One the problems is the multiple comparison. When we perform multiple statistical tests and use the usual significance level 0.05 (1 in 20 is expected to be falsely indicated as statistically significant), the chance of the occurrence of type I errors increases.

The family-wise error rate measures the probability that at least one of a group of test is incorrectly denoted as significant.

When the statistical tests are independent, the probability can be easily worked out. Let say we perform $m = 20$ independent test and our statistical significance level is $\alpha = 0.05$, then the probability that one test is correctly denoted as not significant $$P(T_1 = 0) = 1 - \alpha$$, because the tests are independent then we can combine the probabilities for all test as a simple product $$ P(\forall T = 0) = (1 - \alpha)^m$$ And then the probability of at least one type I error is complementary to the probability of all correct test $$ P(\exists T = 1) = 1 - (1 - \alpha)^m = 1 - (1 - 0.05)^{20} = 0.642$$. So the chance of an error occurring is rather high.

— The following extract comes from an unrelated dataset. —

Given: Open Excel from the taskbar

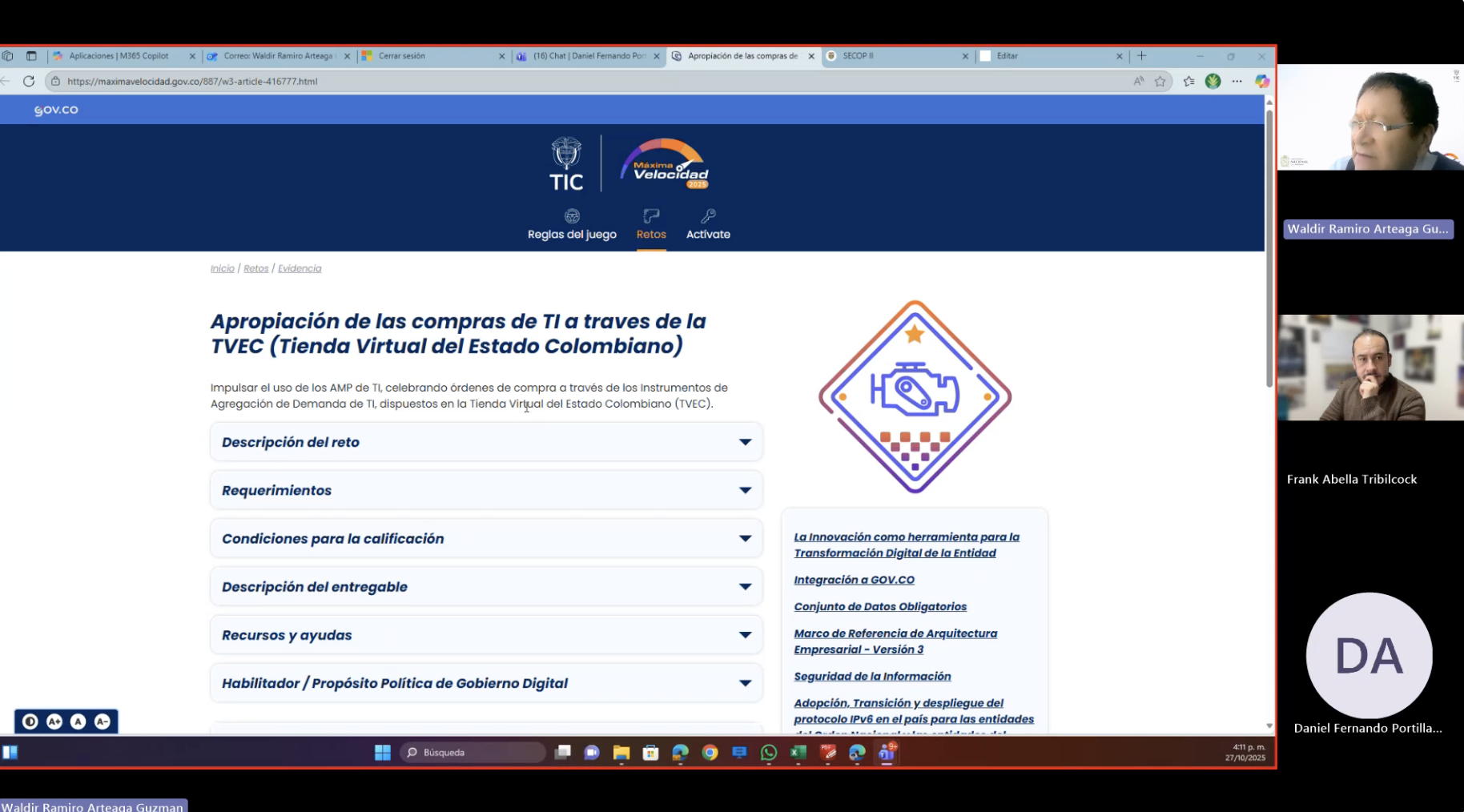Looking at the screenshot, I should click(x=798, y=753).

There are many procedures for adjusting the significance level when performing multiple tests. The most simplest and the most common is the Bonferroni correction that works by dividing the significance level by the number of test $$\alpha_{adj} = \frac{\alpha}{m}$$. A little more precise but still quite simple procedure is the Šidák correction $$\alpha_{adj} = 1 - (1 - \alpha)^{\frac{1}{m}}$$. In practice we often want to leverage the dependencies between the test (such that tests on neighbouring voxels in the fMRI data are more likely to produce similar results) and more complex procedures are used.

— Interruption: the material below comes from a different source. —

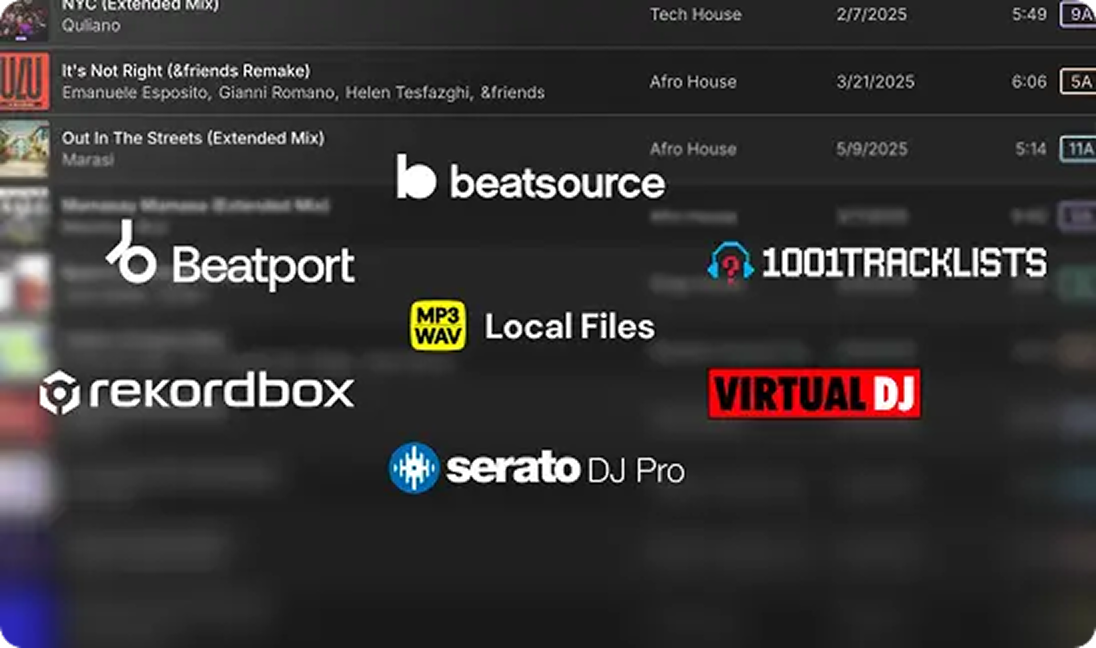
Task: Select the Beatport logo symbol
Action: coord(132,252)
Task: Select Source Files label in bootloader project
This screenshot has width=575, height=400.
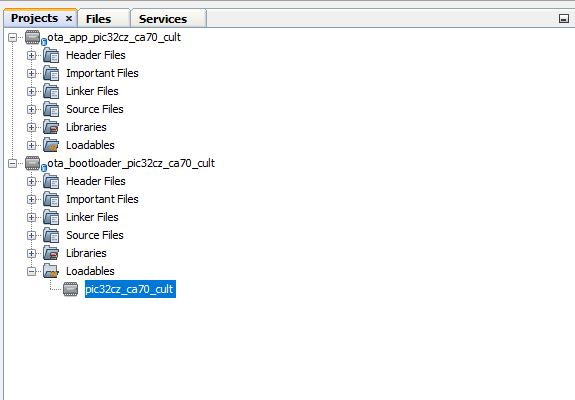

The code bellow shows how the Bonferroni and Šidák correction correctly maintain the family-wise error rate at the desired significance level.

n = 20;
alpha = 0.05; % the usual significance level
 
alpha_adj1 = alpha/n; % adjusted significance level - bonferroni correction
alpha_adj2 = 1 - (1 - alpha)^(1/n); % adjusted significance level - Šidák correction
 
1 - (1-alpha)^n % probability of at least one error
 
1 - (1-alpha_adj1)^n % probability of at least one error when using Bonferroni correction
 
1 - (1-alpha_adj2)^n % probability of at least one error when using Šidák correction

XKCD Significance

Homework tasks

Homework 1 [1 pts]

Try to improve the binary mask for brain by smoothing the image by Gaussian filter. The Gaussian image filter can be obtained by fspecial function, the filtering is performed by the conv2 function. For example:

gaussfilt = fspecial('gaussian',15,5);
im_filt = conv2(gaussfilt,im);

Put your improved binary mask into the report and comment on the results.

Homework 2 [2 pts]

Implement a simpler variant of the two sample Student's t test as a function

function [h, p] = my_ttest2(x1, x2, alpha)

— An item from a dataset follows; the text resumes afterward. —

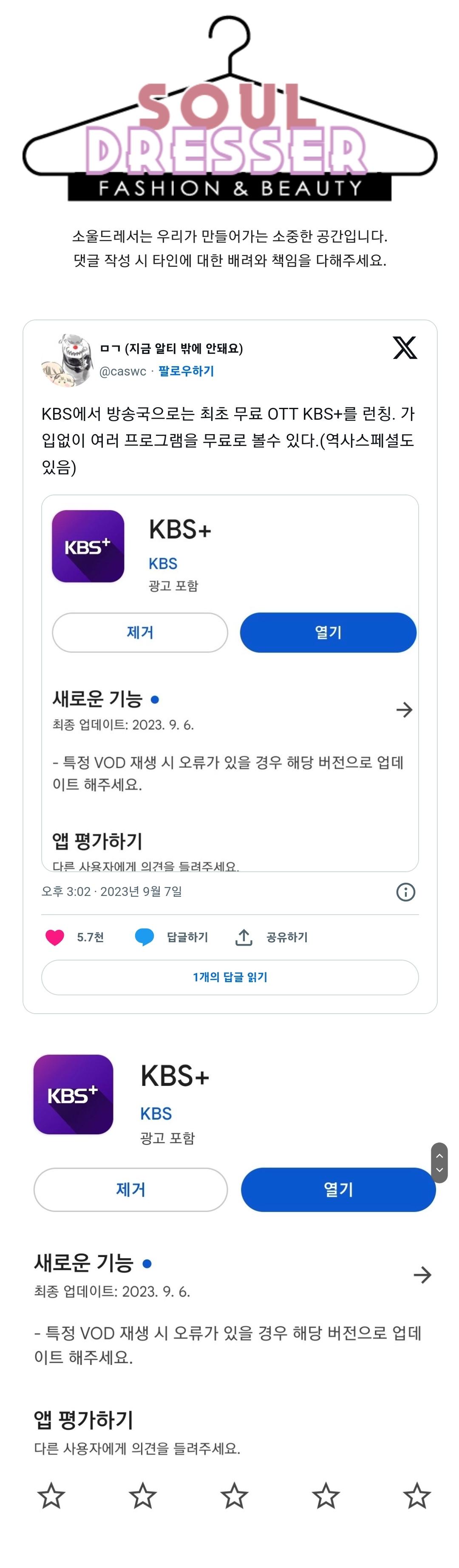Open the 1개의 답글 읽기 link
The height and width of the screenshot is (1568, 459).
click(230, 978)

where x1 and x2 are the tested random samples, alpha is the significance level, h is the test decision (0 the sample means are equal, 1 the sample means differ at significance level alpha) and p is the p-value. The simpler variant uses the test statistic $$t = \frac{\bar{x}_1 - \bar{x}_2}{s_p \sqrt{\frac{1}{n_1} + \frac{1}{n_2}}}$$, the pooled standard deviation is defined as $$s_p = \sqrt{ \frac{ (n_1 - 1) s_1^2 + (n_2 - 1) s_2^2 } {n_1 + n_2 - 2} }$$ and the t statistic follows t-distribution with $n_1 + n_2 - 2$ degrees of freedom. This variant is appropriate when the two samples don't have the same sample size and their standard deviations are similar. Submit the implementation as an m-file alongside the report from the lab.

Homework 3 [2 pts]

Use data multidata.mat to examine the problem of multiple comparison with Student's t test.

The data contain three columns, first column indicates experimental condition (integers 1 to 5), the second and third columns contain certain measurement. The data could originate from an experiment where a test subject was viewing images with certain contents (1 - neutral, 2 - adventure, …) while the size of his/her pupil was measured by eye tracking device and his/her skin conductance by polygraph (the variables). In an evaluation of the experiment, we want to know whether the variables are different for certain experimental condition.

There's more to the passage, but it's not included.